The next building was a barracks. There was no lock on this door, because there was nothing of value inside, just Spartan cell-like bedrooms with basic furnishings. It felt like a cheap conference hotel or retreat dormitory. The signs of recent habitation were unmistakable. The beds were rumpled and unmade, the trash bins in the bathrooms were full, and there was food rotting in the refrigerators.

“I don’t like this,” said Elada. “They should have left someone to guard this place.”

It happened in the next building, which was another administrative center. This one wasn’t dedicated to research, though. It had been the nexus of the operation. One long open space, wall to wall with bulletin boards and conference tables covered with maps and diagrams.

At the center of the room were two bulletin boards side by side with maps and lists, detailing two very different operations. The first map depicted a diaspora. Someone—the Prince Consort or one of his hirelings, had directed the sideshow Druids to spread out over the globe and make contact with the Druids from the more promising, scholarly list.

A dozen seekers had been sent out on such missions, but the barracks had housed four times that number. That left thirty-six would-be Druids unaccounted for.

Until they examined the next bulletin board. Under it was a table with travel portfolios for three dozen of the sideshow Druids.

Elada leafed through the folders. “There are flight reservations, rental cars, false passports, credit cards, and bank accounts in here. This took planning and organization. A guiding force. And the Prince Consort is on the other side of the wall.”

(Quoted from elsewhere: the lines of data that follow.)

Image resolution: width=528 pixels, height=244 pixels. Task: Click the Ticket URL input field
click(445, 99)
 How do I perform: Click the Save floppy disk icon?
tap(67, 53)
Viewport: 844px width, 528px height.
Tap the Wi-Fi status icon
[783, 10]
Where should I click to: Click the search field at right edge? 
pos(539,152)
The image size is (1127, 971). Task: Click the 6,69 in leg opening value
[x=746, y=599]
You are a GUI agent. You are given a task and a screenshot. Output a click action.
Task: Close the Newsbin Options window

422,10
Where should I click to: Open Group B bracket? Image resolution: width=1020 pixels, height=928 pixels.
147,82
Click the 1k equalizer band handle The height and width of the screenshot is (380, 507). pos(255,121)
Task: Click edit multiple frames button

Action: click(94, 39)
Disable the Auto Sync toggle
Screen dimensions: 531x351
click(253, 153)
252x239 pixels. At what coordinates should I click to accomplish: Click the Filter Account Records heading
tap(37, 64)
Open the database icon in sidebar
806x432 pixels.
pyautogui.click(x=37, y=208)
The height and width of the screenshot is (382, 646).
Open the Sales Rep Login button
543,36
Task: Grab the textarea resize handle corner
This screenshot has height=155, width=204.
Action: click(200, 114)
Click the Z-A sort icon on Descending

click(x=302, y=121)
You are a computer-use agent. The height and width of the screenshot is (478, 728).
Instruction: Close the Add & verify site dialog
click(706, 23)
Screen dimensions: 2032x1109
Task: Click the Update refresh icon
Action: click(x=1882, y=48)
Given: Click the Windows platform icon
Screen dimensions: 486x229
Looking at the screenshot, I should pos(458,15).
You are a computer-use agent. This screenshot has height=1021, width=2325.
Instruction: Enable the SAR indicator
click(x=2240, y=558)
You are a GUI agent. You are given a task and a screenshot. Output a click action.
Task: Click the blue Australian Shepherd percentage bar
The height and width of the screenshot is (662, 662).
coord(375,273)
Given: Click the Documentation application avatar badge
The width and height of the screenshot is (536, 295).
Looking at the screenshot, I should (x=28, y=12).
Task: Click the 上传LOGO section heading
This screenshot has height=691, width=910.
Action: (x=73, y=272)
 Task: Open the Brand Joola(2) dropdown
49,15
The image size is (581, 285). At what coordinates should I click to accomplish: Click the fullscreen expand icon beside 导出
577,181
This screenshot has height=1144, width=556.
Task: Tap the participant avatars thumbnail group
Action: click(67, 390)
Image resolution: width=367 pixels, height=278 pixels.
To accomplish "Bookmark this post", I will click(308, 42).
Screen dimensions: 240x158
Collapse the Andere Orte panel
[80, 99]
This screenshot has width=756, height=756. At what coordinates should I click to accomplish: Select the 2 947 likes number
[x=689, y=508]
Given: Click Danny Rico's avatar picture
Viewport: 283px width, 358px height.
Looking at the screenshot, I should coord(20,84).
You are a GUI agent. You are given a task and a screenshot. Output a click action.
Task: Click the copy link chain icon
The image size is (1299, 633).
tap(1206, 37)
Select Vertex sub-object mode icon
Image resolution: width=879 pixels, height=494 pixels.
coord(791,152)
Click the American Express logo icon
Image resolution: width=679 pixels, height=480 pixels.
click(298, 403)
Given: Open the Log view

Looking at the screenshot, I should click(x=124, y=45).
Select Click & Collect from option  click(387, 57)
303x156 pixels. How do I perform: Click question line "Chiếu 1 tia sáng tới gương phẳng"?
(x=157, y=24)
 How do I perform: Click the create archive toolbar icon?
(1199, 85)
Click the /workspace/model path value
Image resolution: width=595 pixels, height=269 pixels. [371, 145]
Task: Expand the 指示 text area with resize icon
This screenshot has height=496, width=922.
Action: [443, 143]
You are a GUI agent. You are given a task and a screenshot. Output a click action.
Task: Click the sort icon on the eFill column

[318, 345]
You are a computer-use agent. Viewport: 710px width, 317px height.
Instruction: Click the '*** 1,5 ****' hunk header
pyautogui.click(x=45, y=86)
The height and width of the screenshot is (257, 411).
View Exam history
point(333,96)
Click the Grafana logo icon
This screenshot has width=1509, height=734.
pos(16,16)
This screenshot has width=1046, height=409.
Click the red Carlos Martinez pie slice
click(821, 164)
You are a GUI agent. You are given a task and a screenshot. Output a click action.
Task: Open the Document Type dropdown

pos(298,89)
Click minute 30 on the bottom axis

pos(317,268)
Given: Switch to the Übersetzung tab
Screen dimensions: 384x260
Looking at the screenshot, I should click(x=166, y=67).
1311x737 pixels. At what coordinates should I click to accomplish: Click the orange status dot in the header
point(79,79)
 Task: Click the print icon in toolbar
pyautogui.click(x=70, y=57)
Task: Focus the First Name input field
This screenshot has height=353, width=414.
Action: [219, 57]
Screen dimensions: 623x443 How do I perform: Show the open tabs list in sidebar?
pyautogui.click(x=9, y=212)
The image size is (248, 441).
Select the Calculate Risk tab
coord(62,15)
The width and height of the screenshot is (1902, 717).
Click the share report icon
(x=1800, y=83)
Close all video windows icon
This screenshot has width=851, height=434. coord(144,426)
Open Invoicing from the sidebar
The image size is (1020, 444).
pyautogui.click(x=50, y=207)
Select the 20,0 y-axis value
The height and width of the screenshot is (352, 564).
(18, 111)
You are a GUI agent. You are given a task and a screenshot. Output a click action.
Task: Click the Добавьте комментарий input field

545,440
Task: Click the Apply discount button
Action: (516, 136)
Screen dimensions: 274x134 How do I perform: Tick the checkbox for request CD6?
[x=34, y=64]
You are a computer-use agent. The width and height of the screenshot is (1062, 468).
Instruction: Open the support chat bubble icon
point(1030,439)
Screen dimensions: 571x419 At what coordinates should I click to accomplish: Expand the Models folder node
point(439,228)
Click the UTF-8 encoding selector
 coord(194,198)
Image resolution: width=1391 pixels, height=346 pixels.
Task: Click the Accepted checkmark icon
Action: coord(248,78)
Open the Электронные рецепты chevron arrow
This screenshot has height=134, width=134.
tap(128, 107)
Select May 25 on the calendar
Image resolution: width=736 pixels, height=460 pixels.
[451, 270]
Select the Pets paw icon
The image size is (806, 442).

Miach had known from the moment they found the first offices that someone had continued the Prince Consort’s work in his absence. A loyal follower, with the zeal of a believer. Not one of his court flunkeys. They were too indolent. With the Prince gone, his hangers-on would lapse into decadence. Industry was a rare Fae virtue.

There was only one possibility. He had resisted speaking of it until now, but Elada was his oldest friend, and he owed him his honesty and trust. “It is Brian,” said Miach. “It is my own son. Where did these thirty-six weak Druids go?”

“Boston.”

Helene.
Miach pulled out his phone. “Check the office down at the end of the building. I’m going to call Helene.”

He dialed her number. The phone rang. And rang. And rang. He felt a premonition of danger and dialed the house.

Then the office that Beth and Conn had just entered exploded in ball of fire and a shower of glass.

• • •

B
rian ordered Nieve tied up
in the back of the van. He didn’t bother with Helene. He enjoyed using his power over her too much. “Sit,” he told her, “like a good bitch. And don’t move.”

It was just like the day Miach had sent Elada to kill Beth, and Helene had waylaid the sorcerer’s right hand. She’d told Beth to leave her at the rest stop where Miach had ordered them to pull over and wait for Elada. He’d promised to spare Helene’s life if Beth gave herself up. The two women had agreed, but then they’d set a trap for Elada. Helene had asked Beth to punch her and give her a black eye, a real shiner. Then Beth had taken off in Helene’s car.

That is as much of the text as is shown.